Texte proposé>
Pourquoi "Get Out", le dernier carton d'Hollywood, est bien plus qu'un simple film d'horreur
Connu pour le duo comique qu'il forme avec Keegan-Michael Key, le comédien Jordan Peele vient de signer, avec son premier film, la critique sociale que personne n'avait vu venir.
Il ne sort dans les salles françaises que mercredi 3 mai mais Get Out est déjà "rentré dans l'histoire du cinéma". En quelques semaines, ce premier film du comédien Jordan Peele a tout simplement, "par son succès, redéfini le genre du film d'horreur". Avec son budget raisonnable (moins de 5 millions de dollars), il a même "détruit un mythe hollywoodien". Le magazine Forbes parle même d'un film "dont Hollywood – et l'Amérique – avait besoin". Rien que cela. Ce long-métrage, qui explore le sujet archi-sensible des relations interraciales aux Etats-Unis, a bluffé tant la critique (il a obtenu un score de 99% d'approbation sur le site spécialisé Rotten Tomatoes) que les spectateurs, amassant 100 millions de dollars au box-office, en seulement 16 jours d'exploitation.

Travail demandé>
Répondez aux questions suivantes en vous appuyant sur l'article consacré à Get Out :
1. Avec quel partenaire Jordan Peele forme-t-il un duo comique ?
2. À quelle date le film sort-il dans les salles françaises ?
3. Quelle somme le film a-t-il amassée au box-office, et en combien de jours d'exploitation ?
Le matériel qui suit n'intervient d'aucune manière dans cet exercice.

Éléments du jeu de données:
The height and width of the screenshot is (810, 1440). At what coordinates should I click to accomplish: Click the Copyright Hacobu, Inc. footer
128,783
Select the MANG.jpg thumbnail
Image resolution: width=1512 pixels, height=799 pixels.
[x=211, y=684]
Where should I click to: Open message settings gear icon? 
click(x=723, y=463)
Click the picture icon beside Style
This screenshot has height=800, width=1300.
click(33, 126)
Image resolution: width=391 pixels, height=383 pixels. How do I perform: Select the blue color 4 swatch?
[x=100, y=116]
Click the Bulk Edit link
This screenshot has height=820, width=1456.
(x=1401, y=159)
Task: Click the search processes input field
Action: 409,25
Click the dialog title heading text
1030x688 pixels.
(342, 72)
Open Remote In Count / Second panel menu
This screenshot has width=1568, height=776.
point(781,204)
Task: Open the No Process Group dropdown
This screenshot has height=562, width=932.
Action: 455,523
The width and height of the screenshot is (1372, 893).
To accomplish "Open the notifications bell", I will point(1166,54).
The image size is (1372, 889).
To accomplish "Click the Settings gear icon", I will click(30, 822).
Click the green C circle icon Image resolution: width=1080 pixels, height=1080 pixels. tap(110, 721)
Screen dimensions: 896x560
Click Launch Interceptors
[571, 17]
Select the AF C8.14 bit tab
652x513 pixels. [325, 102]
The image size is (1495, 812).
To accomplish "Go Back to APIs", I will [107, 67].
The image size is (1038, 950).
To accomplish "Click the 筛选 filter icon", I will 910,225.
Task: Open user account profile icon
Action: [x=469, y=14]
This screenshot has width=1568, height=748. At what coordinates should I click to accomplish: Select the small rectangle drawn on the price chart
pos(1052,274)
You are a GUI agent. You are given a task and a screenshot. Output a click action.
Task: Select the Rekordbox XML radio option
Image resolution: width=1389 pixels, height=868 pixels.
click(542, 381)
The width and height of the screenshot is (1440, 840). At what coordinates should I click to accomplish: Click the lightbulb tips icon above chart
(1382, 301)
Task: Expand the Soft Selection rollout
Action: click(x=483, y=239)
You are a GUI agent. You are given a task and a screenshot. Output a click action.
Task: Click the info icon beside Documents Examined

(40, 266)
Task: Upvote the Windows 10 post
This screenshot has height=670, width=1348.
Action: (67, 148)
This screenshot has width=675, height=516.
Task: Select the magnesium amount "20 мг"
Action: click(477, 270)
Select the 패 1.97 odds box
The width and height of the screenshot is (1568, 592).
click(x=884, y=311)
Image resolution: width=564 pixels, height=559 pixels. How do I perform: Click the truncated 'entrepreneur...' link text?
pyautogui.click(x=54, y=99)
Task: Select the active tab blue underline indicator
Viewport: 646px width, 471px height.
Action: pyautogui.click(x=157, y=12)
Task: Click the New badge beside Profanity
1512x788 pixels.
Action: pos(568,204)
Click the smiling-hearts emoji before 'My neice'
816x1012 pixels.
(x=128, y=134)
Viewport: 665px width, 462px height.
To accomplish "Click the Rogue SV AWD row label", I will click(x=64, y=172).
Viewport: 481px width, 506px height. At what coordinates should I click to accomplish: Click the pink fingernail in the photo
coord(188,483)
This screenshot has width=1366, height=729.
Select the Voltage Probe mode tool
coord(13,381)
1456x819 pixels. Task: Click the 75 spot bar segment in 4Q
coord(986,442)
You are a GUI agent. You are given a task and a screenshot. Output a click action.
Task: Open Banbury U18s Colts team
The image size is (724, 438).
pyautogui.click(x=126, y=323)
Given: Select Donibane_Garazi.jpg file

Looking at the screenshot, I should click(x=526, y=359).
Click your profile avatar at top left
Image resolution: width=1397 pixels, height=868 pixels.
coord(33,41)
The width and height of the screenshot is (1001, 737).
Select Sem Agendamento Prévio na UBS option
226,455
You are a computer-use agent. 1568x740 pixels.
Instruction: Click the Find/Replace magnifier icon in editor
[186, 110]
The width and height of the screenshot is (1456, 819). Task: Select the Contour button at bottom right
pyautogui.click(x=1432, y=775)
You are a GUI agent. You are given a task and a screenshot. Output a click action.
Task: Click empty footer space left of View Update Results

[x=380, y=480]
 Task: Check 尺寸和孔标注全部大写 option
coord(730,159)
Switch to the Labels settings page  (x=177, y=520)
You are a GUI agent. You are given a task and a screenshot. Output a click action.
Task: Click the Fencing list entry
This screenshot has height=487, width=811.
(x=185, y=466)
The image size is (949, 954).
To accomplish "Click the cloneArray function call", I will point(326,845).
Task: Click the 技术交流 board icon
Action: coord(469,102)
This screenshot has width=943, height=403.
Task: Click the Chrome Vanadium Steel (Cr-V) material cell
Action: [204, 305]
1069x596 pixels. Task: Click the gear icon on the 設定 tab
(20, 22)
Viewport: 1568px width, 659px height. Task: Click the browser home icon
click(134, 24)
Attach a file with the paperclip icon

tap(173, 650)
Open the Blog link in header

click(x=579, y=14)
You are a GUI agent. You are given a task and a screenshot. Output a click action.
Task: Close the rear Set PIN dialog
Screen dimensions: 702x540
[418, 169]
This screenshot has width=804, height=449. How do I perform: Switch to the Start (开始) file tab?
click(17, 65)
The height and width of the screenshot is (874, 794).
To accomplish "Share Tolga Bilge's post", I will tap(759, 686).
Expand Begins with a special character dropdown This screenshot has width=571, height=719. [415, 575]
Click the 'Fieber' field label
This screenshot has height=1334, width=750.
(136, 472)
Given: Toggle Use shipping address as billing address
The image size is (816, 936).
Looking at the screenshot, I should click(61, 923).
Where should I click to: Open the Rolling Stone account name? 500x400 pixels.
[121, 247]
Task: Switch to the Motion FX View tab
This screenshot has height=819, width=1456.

Réponse attendue>
1. Keegan-Michael Key.
2. Le mercredi 3 mai.
3. 100 millions de dollars, en seulement 16 jours d'exploitation.